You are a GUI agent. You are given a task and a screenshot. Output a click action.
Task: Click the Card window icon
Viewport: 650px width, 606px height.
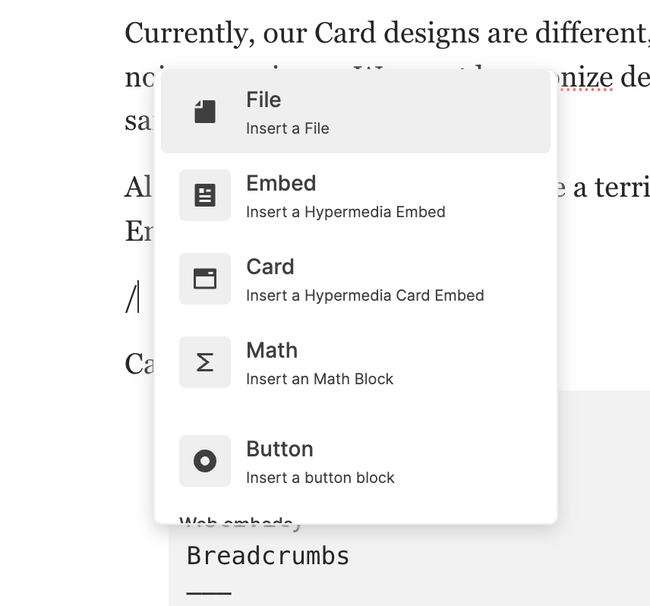tap(205, 279)
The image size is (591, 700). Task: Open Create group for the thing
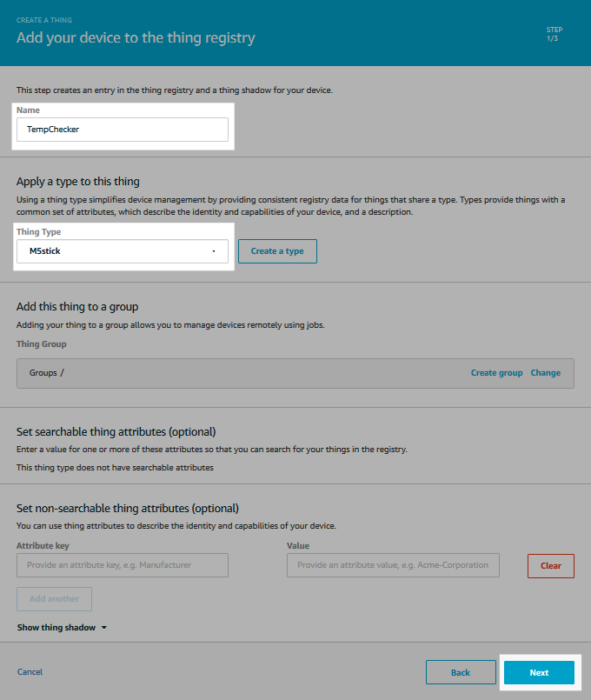click(x=496, y=372)
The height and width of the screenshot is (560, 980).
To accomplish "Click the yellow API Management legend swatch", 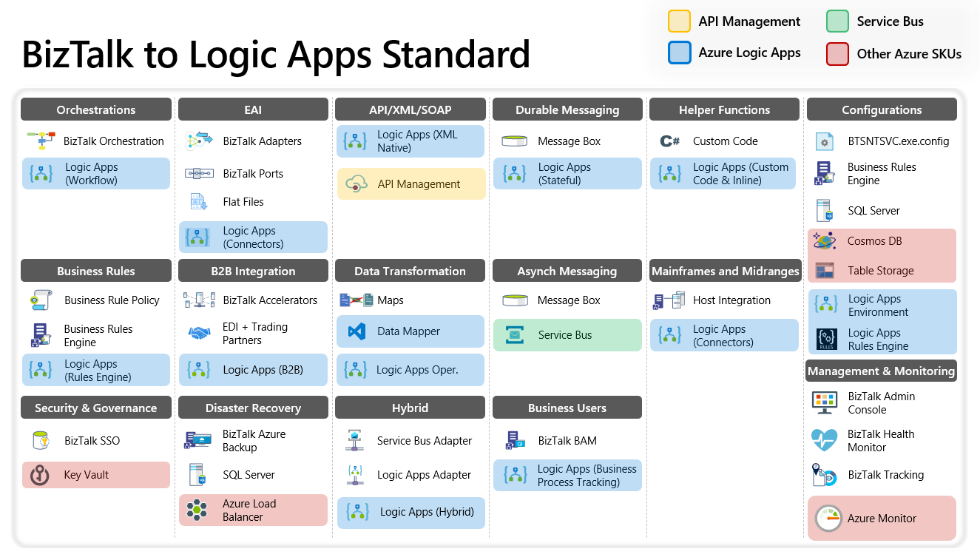I will coord(680,21).
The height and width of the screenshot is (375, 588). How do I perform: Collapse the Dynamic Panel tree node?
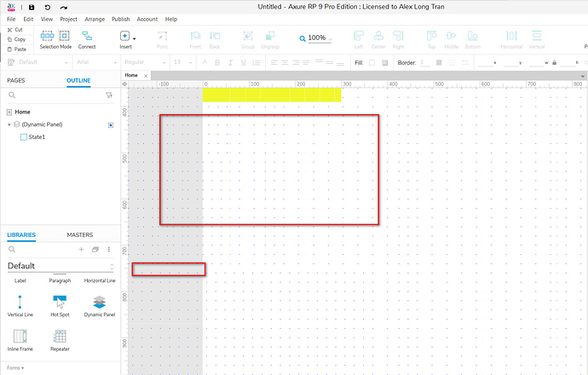pos(9,124)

[EXERCISE DIRECTIONS] Write out exactly, and nothing more than, the lines of the entries above from the line containing "The height and width of the screenshot is (375, 588)." through the final line; omit any pictures.

[RESPONSE TO THE EXERCISE]
The height and width of the screenshot is (375, 588). How do I perform: Collapse the Dynamic Panel tree node?
pos(9,124)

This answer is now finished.